Perfect Insulin Crystals

Perfection is elusive both in nature and in the laboratory, but researchers at the University of Houston have found that crystals of insulin often grow in a perfect fashion. It is a discovery that may lead to improvements in future microelectronics, as well as higher quality medicines, chemicals, or devices that can benefit from improved crystal-growing methods. The researchers (Peter Vekilov, 713-743-4315) found that as insulin proteins crystallize around a screw dislocation defect in an existing insulin crystal, they form spiraling hillocks of perfect crystalline insulin (see image). (Screw dislocations are a common type of crystal defect that results when there is a slight angular misalignment between crystal layers.) In most crystals, interactions between stepped layers that make up the edges of a growing crystal cause the steps to bunch up, which in turn leads to striated crystals. In addition, competition for dissolved material carried in the surrounding solution can also cause step bunching. Insulin, however, is unusual in that there is there is little interaction between steps. Although the researchers say that it is not clear whether such perfection is possible in many other substances, by coming to understand the factors that lead to perfect growth of insulin crystals we may soon learn how to tweak growing conditions to improve dramatically other crystals. For example, by properly stirring a solution, it may be possible to reduce step bunching that results from competition for dissolved material between different crystal regions. Alternatively, manufacturers may choose to introduce screw dislocations to induce crystal growth, rather than allowing crystals to form around other types of defects that tend to generate imperfect structures.
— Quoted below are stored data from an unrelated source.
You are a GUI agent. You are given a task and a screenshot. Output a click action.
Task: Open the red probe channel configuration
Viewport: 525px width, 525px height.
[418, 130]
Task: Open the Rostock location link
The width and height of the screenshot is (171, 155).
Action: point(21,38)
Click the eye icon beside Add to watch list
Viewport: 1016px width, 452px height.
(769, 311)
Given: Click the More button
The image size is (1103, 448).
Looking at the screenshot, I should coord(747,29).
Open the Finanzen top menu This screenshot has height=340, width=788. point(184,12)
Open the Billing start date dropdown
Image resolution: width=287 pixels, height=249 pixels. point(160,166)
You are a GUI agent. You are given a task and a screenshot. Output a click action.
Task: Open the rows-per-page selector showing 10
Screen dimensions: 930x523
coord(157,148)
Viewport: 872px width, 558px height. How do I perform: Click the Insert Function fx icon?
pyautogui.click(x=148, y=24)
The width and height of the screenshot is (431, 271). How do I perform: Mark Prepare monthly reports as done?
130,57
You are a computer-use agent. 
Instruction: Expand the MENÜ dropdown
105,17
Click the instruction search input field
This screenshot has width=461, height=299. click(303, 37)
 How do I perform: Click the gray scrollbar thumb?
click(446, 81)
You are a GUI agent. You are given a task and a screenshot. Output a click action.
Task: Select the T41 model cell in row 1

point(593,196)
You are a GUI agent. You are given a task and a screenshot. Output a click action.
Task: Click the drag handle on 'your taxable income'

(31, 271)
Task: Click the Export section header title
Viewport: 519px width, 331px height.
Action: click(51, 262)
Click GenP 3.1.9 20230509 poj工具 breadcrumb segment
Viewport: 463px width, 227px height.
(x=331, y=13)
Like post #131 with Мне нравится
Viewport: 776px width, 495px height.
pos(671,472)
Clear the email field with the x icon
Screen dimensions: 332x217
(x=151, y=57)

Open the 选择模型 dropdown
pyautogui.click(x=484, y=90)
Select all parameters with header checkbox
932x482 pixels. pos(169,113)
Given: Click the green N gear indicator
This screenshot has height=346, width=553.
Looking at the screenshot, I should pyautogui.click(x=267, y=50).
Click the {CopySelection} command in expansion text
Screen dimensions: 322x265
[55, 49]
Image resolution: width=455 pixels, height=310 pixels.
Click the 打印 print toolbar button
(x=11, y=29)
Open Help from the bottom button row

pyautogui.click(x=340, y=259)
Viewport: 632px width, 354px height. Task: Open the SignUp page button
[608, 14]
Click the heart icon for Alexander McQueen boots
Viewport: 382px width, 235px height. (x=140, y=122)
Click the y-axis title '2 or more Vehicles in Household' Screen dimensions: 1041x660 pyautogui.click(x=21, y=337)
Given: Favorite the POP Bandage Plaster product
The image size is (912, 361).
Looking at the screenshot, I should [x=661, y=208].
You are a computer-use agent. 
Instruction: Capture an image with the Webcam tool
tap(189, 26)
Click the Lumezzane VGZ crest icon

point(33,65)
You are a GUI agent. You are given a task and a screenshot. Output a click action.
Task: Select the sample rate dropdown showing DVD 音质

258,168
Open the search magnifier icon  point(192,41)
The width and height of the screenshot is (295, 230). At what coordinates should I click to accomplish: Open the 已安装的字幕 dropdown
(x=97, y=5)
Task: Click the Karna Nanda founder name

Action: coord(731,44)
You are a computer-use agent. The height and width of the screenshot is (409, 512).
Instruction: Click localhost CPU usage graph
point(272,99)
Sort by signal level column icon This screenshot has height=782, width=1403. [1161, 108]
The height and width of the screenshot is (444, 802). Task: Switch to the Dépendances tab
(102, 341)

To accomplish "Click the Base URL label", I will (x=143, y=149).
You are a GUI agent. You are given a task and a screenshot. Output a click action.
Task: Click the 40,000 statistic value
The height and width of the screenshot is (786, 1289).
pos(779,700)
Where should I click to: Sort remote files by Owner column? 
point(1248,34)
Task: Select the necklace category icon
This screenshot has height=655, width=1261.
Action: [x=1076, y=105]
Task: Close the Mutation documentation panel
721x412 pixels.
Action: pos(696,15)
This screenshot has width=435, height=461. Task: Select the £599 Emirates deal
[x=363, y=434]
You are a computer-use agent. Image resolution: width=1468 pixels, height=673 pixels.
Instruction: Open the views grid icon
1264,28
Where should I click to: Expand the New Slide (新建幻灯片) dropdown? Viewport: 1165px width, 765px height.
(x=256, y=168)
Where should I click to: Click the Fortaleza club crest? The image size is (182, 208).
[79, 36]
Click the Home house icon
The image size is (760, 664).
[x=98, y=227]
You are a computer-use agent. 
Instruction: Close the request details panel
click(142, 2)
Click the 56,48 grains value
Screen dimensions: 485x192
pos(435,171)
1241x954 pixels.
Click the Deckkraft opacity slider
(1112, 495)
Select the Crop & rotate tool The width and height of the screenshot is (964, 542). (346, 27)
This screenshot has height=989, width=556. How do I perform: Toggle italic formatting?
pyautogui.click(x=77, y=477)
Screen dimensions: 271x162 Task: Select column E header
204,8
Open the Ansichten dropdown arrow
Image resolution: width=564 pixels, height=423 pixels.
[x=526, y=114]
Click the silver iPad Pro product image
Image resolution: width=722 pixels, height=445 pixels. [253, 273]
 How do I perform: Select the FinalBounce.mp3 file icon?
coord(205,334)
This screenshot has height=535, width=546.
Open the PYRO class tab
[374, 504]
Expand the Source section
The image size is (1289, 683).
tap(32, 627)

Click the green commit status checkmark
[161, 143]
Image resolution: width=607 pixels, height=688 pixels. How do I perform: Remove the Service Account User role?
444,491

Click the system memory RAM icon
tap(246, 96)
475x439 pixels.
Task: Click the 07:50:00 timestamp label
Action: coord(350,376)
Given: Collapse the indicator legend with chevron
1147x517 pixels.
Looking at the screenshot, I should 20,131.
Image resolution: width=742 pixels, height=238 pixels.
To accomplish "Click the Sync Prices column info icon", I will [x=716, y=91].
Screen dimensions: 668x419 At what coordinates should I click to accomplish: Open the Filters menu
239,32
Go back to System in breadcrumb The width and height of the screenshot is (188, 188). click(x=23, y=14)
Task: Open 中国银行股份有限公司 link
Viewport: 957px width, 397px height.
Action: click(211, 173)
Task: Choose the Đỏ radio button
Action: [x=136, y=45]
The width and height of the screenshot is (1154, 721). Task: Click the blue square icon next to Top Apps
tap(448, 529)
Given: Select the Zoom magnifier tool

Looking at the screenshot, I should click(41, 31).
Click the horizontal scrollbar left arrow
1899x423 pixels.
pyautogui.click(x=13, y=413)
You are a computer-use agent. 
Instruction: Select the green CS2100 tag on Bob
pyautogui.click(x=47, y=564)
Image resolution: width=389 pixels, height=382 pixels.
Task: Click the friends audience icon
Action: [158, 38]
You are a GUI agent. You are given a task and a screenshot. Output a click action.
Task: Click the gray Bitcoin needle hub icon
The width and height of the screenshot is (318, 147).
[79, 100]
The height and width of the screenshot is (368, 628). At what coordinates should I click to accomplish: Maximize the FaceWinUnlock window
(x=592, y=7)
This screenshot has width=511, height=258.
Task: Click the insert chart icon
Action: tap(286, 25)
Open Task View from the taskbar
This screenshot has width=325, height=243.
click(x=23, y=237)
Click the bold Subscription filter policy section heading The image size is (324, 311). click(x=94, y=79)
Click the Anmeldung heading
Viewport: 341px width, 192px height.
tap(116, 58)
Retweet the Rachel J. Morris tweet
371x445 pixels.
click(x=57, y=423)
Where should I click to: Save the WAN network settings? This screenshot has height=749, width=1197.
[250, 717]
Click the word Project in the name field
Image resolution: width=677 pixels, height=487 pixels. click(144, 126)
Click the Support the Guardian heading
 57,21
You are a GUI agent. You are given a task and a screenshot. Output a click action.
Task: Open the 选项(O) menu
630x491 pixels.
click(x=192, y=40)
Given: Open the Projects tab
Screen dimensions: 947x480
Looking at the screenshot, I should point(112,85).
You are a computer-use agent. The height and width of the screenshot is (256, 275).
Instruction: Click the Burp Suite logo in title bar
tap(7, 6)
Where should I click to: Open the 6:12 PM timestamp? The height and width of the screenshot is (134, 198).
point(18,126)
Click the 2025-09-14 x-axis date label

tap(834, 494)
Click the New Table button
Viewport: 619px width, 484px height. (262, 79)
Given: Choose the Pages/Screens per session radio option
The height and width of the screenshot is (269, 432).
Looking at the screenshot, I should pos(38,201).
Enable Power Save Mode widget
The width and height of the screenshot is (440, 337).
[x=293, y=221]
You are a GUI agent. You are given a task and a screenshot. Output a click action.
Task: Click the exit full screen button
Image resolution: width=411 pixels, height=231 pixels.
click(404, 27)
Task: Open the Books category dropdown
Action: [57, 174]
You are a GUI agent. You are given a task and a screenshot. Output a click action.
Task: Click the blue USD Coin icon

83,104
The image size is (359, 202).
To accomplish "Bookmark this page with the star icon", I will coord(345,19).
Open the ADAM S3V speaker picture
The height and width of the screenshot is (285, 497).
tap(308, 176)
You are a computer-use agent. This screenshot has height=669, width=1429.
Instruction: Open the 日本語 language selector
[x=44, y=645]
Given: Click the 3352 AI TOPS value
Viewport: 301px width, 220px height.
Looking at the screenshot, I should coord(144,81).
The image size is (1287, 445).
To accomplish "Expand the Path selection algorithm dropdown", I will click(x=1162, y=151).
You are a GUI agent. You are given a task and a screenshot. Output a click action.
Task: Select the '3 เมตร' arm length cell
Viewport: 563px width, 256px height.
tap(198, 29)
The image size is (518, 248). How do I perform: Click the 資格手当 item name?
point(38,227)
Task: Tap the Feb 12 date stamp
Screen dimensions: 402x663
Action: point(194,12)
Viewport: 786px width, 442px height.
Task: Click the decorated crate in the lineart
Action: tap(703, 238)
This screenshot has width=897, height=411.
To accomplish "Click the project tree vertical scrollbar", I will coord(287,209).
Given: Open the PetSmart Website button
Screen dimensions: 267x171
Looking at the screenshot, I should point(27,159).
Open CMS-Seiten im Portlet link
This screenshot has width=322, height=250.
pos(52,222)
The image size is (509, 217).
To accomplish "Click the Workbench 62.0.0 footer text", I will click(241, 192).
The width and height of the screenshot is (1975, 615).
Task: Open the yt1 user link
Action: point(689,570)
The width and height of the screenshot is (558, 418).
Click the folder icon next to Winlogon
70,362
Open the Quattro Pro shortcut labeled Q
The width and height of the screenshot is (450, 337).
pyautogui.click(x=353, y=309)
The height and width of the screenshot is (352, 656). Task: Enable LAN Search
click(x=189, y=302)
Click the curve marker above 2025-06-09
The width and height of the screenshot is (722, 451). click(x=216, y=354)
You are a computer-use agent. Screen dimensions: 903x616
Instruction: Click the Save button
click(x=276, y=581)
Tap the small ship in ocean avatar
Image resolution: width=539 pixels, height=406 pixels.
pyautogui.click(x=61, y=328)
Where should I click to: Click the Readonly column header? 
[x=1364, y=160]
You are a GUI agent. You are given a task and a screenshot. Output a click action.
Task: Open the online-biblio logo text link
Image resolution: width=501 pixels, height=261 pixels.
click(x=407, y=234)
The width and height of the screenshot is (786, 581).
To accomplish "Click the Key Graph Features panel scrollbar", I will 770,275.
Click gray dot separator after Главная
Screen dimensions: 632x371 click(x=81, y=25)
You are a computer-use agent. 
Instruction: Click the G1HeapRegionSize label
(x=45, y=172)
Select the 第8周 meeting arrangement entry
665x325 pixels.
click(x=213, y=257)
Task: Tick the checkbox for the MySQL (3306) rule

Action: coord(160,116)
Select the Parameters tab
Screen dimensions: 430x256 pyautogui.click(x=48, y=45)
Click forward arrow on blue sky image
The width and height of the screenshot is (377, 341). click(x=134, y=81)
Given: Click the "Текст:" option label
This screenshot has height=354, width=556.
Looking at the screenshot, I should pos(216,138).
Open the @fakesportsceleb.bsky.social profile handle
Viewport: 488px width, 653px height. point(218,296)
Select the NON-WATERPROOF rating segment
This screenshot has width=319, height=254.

Microelectronics is one field that could benefit from better crystal growing techniques. In particular, microchips built of gallium arsenide are frequently much faster that ones built of silicon, but it is currently very difficult to grow the perfect gallium arsenide crystals necessary for chip manufacturing. Lessons learned from studying factors that lead to perfect insulin crystals may help solve the problem. (O. Gliko et al., Physical Review Letters, 6 June 2003)